Curcumin verändert Epigenom von Krebszellen

3. August 2013 | Von | Kategorie: onkologie

Alexander Link et al.: Curcumin modulates DNA methylation in colorectal cancer cells. PLOS One 8, 27.02.2013, e57709.

Curcumin ist der wichtigste Inhaltsstoff der indischen Heilpflanze Kurkuma, die auch als Gewürz verwendet wird und zum Beispiel dem Curry seine gelbe Farbe verleiht. Traditionell wird das Mittel gegen Entzündungen und viele andere Leiden eingesetzt. Seit einigen Jahren macht es auch als potenziell krebshemmende Substanz Karriere. Jetzt entdeckten Krebsforscher aus Deutschland, Spanien und den USA, dass Curcumin zumindest im Reagenzglas einen starken Einfluss auf die DNA-Methylierung in Darmkrebszellen hat.

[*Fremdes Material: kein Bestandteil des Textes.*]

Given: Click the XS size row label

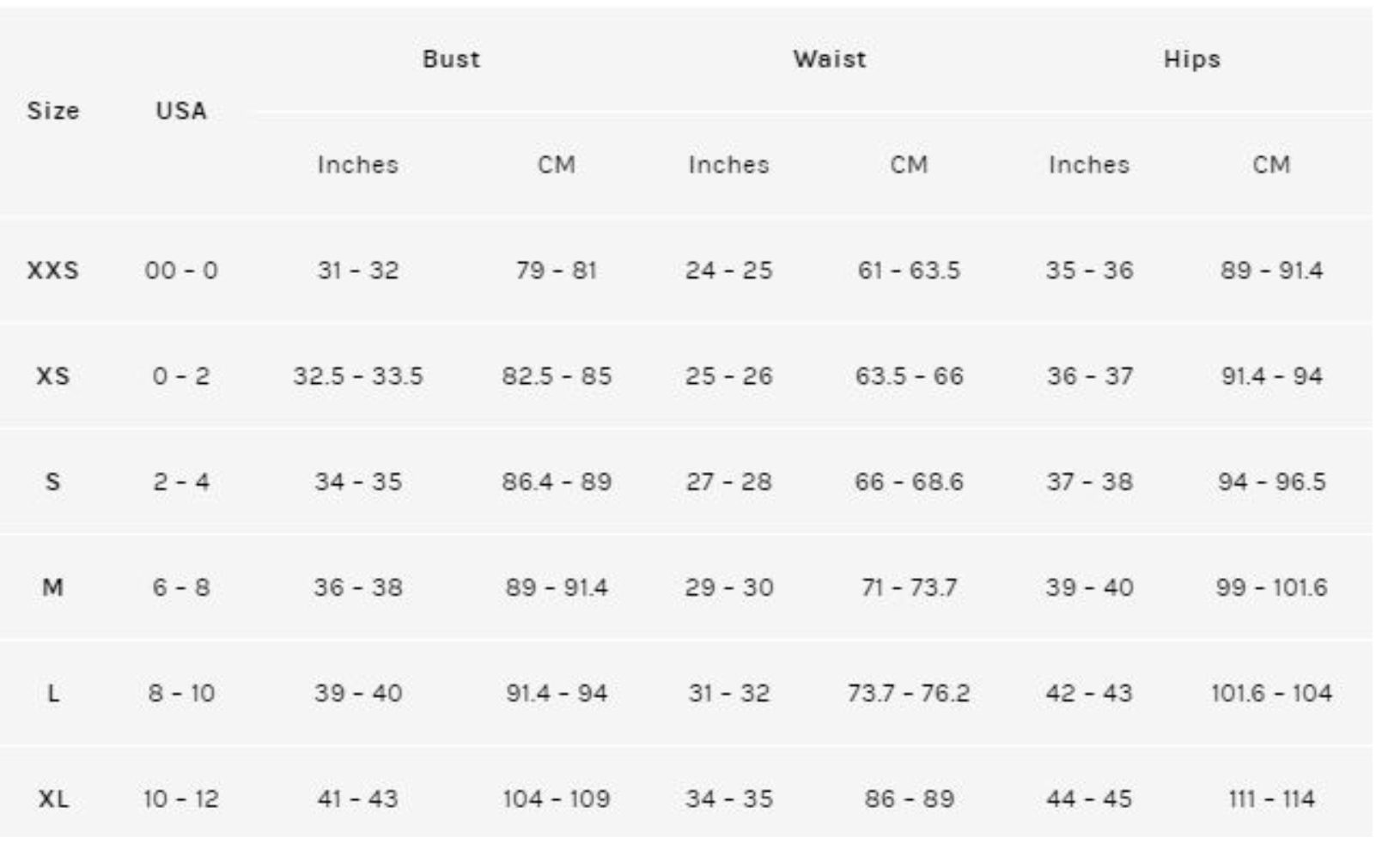Looking at the screenshot, I should [x=53, y=376].
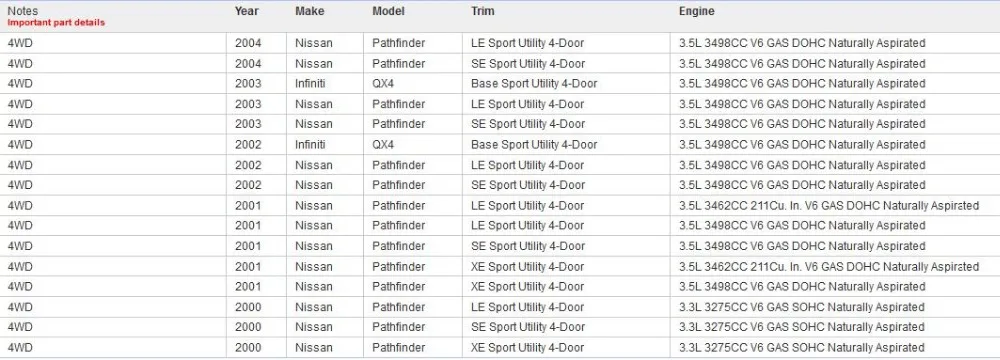This screenshot has height=360, width=1000.
Task: Click 2001 XE row 3462CC engine cell
Action: pyautogui.click(x=835, y=267)
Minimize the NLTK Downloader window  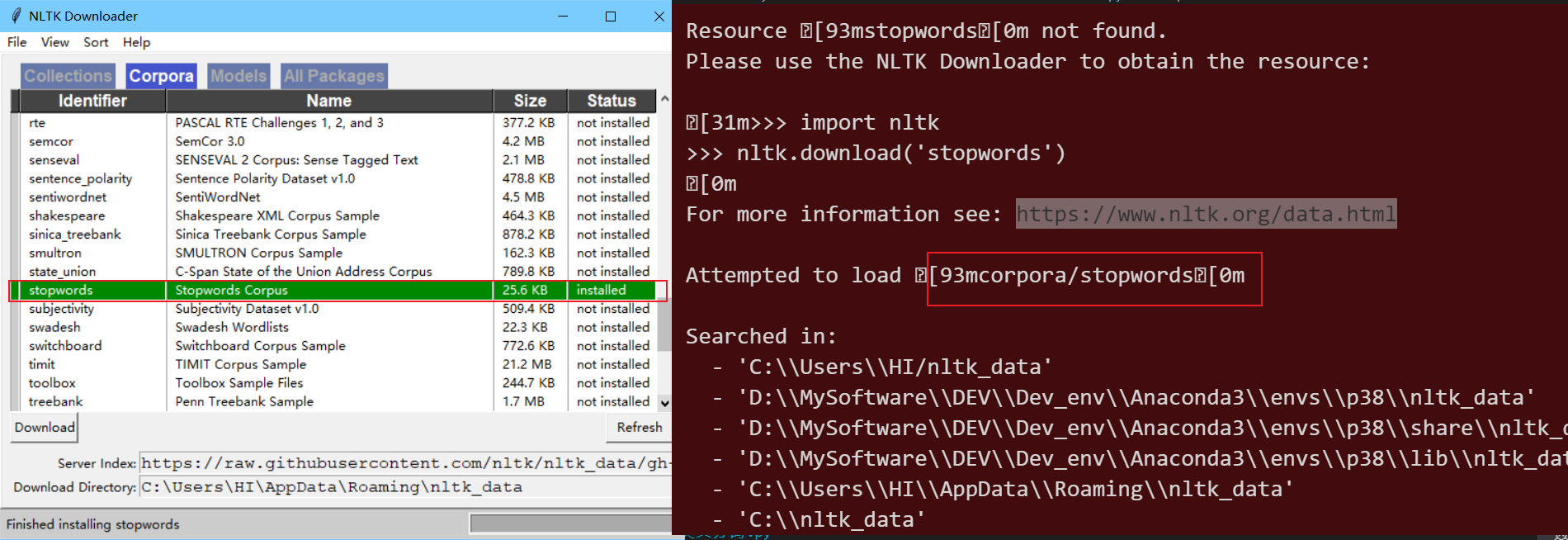[563, 16]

Dabei sorgte der Naturstoff nicht für eine globale, ungezielte Veränderung der epigenetischen Schaltern sondern mal für eine Erhöhung, mal für eine Absenkung des Methylierungsgrades an solchen DNA-Stellen, die nur teilweise methyliert waren. Diese spezifischen Veränderungen wurden von Änderungen im Genaktivitätsmuster begleitet, hatten also eine physiologische Konsequenz. Laut den Forschern erhöhten ihre Daten die Evidenz, dass Curcumin über gezielte epigenetische Veränderungen eine präventive Wirkung gegen Darmkrebs entfalten könnte. Allerdings müssen die Daten noch im Gesamtorganismus bestätigt werden.